L'Italia come il Real Madrid? Sembrerebbe di sì, visto il modulo spregiudicato (4-2-3-1) con cui gli azzurri affronteranno il Portogallo. "E' uno schieramento agile, fresco e di qualità che ci può far divertire e ottenere risultati - ha spiegato il Trap - Il Real Madrid? Sì, in un certo senso, ma la formula è rivista in chiave italiana, cioè secondo le caratteristiche dei miei giocatori. L'avrei provata anche con Vieri, Totti e Del Piero".
"Sì, se ci fossero stati Totti, Vieri e Del Piero avrei voluto proprio vederli con questo modulo" ha ribadito il ct per indicare che la voglia di novità in azzurro non si esaurisce alla convocazione dei vari Camoranesi, Miccoli e Corradi. Intanto però la nuova Italia ripartirà proprio da loro e da un modulo nuovo di zecca che pare garantire, almeno sulla carta, gol e spettacolo. L'Italia si schiererà così con quattro giocatori davanti a Toldo: Panucci, Nesta, Cannavaro e Zambrotta, utilizzato da fluidificante mancino come lo ha reinventato Lippi nella Juventus. Cristiano Zanetti e Perrotta saranno i centrali di un centrocampo che potrà contare sull'estro di Camoranesi, Delvecchio e Miccoli, i tre moschettieri chiamati a supportare D'Artagnan Corradi. Mutatis mutandis, un canovaccio che verrà riproposto anche nel decisivo appuntamento di marzo con la Finlandia quando gli interpreti saranno Totti, Vieri e, forse, Inzaghi. Queste le probabili formazioni di Italia-Portogallo, gara amichevole in programma domani sera a Genova.
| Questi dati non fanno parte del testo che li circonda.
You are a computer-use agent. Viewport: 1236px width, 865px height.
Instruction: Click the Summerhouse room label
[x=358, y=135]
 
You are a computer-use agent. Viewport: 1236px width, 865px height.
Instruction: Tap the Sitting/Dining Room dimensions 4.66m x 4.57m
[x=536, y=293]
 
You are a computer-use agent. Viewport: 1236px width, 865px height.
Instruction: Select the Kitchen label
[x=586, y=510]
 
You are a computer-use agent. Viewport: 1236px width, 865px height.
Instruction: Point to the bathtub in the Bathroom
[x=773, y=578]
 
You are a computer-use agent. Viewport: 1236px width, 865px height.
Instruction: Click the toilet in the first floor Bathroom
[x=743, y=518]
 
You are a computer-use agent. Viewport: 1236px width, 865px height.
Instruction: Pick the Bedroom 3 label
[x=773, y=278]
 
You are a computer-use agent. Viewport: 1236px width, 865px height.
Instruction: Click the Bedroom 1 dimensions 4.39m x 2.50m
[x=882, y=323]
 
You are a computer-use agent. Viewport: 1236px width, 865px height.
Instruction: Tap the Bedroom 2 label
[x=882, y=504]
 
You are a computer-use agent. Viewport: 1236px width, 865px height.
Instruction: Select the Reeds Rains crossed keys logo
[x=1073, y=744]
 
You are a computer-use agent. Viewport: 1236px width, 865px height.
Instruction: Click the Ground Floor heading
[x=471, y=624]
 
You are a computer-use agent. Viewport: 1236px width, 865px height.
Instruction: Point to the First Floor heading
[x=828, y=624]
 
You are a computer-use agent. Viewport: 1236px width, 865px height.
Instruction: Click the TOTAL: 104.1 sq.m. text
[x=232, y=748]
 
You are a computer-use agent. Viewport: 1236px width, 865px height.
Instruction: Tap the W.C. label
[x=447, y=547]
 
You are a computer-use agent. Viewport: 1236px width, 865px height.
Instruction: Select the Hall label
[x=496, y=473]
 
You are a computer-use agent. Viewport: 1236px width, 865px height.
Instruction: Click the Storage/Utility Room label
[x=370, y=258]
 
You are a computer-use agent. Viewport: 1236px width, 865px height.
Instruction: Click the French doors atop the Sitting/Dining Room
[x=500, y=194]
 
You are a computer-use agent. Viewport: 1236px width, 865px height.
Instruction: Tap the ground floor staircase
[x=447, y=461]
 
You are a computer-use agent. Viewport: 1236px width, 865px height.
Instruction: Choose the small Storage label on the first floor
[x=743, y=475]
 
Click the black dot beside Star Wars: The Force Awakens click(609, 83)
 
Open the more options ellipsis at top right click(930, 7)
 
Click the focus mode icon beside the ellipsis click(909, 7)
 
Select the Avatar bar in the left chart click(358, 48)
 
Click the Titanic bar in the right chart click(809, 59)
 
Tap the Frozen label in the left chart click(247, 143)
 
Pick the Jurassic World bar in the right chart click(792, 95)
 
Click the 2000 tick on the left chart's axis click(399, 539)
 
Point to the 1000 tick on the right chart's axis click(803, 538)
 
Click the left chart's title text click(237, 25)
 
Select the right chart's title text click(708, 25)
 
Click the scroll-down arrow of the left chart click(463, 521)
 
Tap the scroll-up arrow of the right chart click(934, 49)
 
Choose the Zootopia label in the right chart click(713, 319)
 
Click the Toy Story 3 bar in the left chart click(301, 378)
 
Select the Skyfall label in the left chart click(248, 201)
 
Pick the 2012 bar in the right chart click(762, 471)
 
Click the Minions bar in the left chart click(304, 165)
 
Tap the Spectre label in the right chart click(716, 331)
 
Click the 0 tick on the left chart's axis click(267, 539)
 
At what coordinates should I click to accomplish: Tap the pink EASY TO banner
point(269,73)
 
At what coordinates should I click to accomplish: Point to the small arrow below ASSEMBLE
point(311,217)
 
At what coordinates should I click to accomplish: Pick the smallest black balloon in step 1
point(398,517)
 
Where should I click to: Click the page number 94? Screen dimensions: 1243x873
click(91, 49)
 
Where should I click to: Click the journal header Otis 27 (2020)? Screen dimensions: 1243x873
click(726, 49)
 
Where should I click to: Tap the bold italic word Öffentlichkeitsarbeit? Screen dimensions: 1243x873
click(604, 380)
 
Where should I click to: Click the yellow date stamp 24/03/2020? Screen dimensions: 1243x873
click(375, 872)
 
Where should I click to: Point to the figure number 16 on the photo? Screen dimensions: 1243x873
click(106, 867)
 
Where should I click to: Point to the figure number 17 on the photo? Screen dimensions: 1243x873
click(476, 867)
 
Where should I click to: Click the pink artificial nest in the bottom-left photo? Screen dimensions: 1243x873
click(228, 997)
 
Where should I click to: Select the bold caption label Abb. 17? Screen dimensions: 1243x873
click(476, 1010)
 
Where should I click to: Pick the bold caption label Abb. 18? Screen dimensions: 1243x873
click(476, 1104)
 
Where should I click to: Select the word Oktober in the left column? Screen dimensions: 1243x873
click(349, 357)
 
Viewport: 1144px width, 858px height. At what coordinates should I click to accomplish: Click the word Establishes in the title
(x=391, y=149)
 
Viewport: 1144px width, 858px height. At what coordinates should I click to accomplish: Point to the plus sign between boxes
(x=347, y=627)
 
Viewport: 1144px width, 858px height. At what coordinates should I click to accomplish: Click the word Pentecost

Tornando agli attori di oggi, i riflettori sono puntati sui tre esordienti. "E' un sogno? - si domanda Miccoli appena apprende di avere l'occasione di esordire in azzurro da titolare - Se è così, non posso che essere felicissimo. La maglia numero 10? Non so, Trapattoni non le ha ancora assegnate. Certo, sarebbe un sogno nel sogno: però visto come è andata, accetterei di giocare anche con una maglia senza numero. Intanto dedico la mia prima azzurra a Suami, mia figlia che sta per nascere. Io più arretrato? E' la posizione che preferisco, e di più non potrei davvero chiedere: già mi sembrava un sogno essere stato convocato. Ora mi chiedo se qualcuno mi debba svegliare". Anche Corradi, il vice Vieri non sta nella pelle dalla voglia di interpretare un copione che aveva iniziato a studiare in estate. "In estate ero stato acquistato dall'Inter proprio per questa esigenza - spiega - poi le vicende di mercato mi hanno portato a Roma. Ora che l'infortunio di Christian mi ha aperto una porta, sono pronto ad entrare...". Buon ultimo Camoranesi che dà un giudizio sulla formula azzurra e anticipa le polemiche spiegando perchè non canterà l'inno nazionale: "La nuova formula? L'abbiamo provata in allenamento, siamo aggressivi. Dite che è un nuovo 4-2-3-1? A me, almeno in partenza, pare il solito 4-4-2. Certo, Miccoli parte da dietro. Però lo schema è quello. L'inno? Non conosco le parole, non lo canterò". Ne avrebbe invece cantate volentieri quattro al Trap Pippo Inzaghi che ha praticamente appreso dai giornalisti la sua esclusione dall'11 titolare. Il delusissimo Pippo si è limitato ad esprimere la sua delusione con l'espressione del volto. Probabile che pur di sgambettare sull'erba del Ferraris dal 1' avrebbe persino canticchiato volentieri l'inno di Mameli...
Italia (4-2-3-1): Toldo, Panucci, Cannavaro, Nesta, Zambrotta, Zanetti, Perrotta, Camoranese, Miccoli, Del Vecchio, Corradi. (Buffon, Ferrari, Legrottaglie, Birindelli, Zauri, Tommasi, Pirlo, Ambrosini, Fiore, Inzaghi, Pellizzoli). All.: Trapattoni.
Portogallo (3-4-3): Pereira, Andrade, Couto, Meira, Conceicao, Tiago Mendes, Rui Costa, Valente, Figo, Pauleta, Boa Morte. (Silva, Marco Caniera, Paulo Ferreira, Ricardo Rocha, Rui Jorge, Luis Loureire, Pedro Mendes, Miguel Miranda, Silas Fernandes, Simao Sabrosa, Hlder Postiga). All.: Scolari.